Signs You’re Not Eating Enough (Even If You Think You Are)
Victoria Galasso, CSCS
8/20/20252 min read


Hey Muscle Mommy,
One of the biggest misconceptions in women’s fitness is the idea that “eating less” automatically leads to better results.
For years we’ve been taught that if we want to look lean, toned, or “fit,” we need to cut calories, do more cardio, and keep shrinking.
But here’s the truth:
if you’re lifting weights and trying to build a stronger body, not eating enough can actually hold you back more than anything else.
In fact, most of the women I coach don’t realize they’re under-fueling until their body starts throwing out very real warning signs.
Here are a few you should watch for:
⚠️ 1. You’re Always Tired (Even When You’re Sleeping)
You’re training consistently. You’re getting 7–8 hours of sleep. Technically, you’re “doing everything right.”
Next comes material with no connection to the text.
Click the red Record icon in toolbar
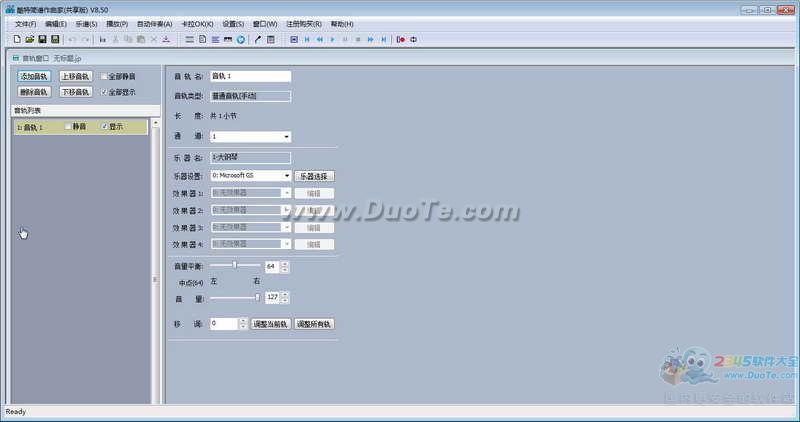click(401, 39)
But you still wake up tired and dragging through the day.
When your body isn’t getting enough calories to support both your daily energy needs + your training demands, recovery starts to suffer. You stay inflamed, under-recovered, and fully exhausted — even when you feel like you’re resting.
⚠️ 2. Mood Swings, Cravings, and Low Energy
If you’re constantly irritable or find yourself craving sugar at night, it’s often not a willpower issue — it’s your body asking for fuel.
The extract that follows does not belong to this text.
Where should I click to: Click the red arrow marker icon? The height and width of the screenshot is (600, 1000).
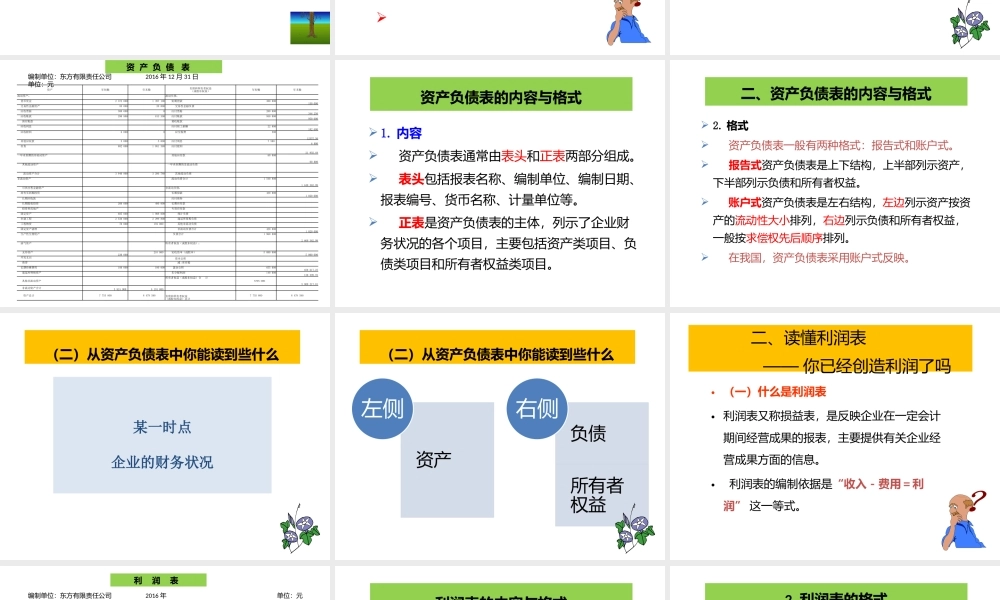pyautogui.click(x=381, y=15)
When your energy intake is too low, your blood sugar becomes harder to regulate and your brain starts looking for a quick source of energy (aka carb cravings and mood swings).
Little reminder: food is fuel, not the enemy.
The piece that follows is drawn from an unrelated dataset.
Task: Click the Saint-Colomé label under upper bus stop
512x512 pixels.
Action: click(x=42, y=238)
⚠️ 3. You’ve Stopped Making Progress in the Gym
This one hits hard:
Your workouts are still happening… but your lifts aren’t going up.
You feel weaker, stuck, or just “meh” during training.
That’s a major red flag that your body doesn’t have the resources it needs to build muscle.
Your body will not prioritize strength or muscle gain if it thinks it’s in a constant deficit. When calories are too low for too long, the body chooses survival over performance — and your progress stalls.
So What Should You Do?
The solution is not more cardio.
It’s not doubling down on restriction.
It’s literally… eating more.
Fuel your lifts. Fuel your recovery. Fuel your life.
That might look like:
Adding a handful of rice or potatoes to a meal
Using olive oil / avocado / nut butter for extra calories
Switching back to full-fat dressings or dairy
Eating a carb + protein snack before lifting
Start small and pay attention to how your energy, mood, and strength change over the next 1–2 weeks.
Most women are shocked by how much better they feel when they actually fuel their body properly.
Remember:
You don’t build a stronger body with less. You build it with enough.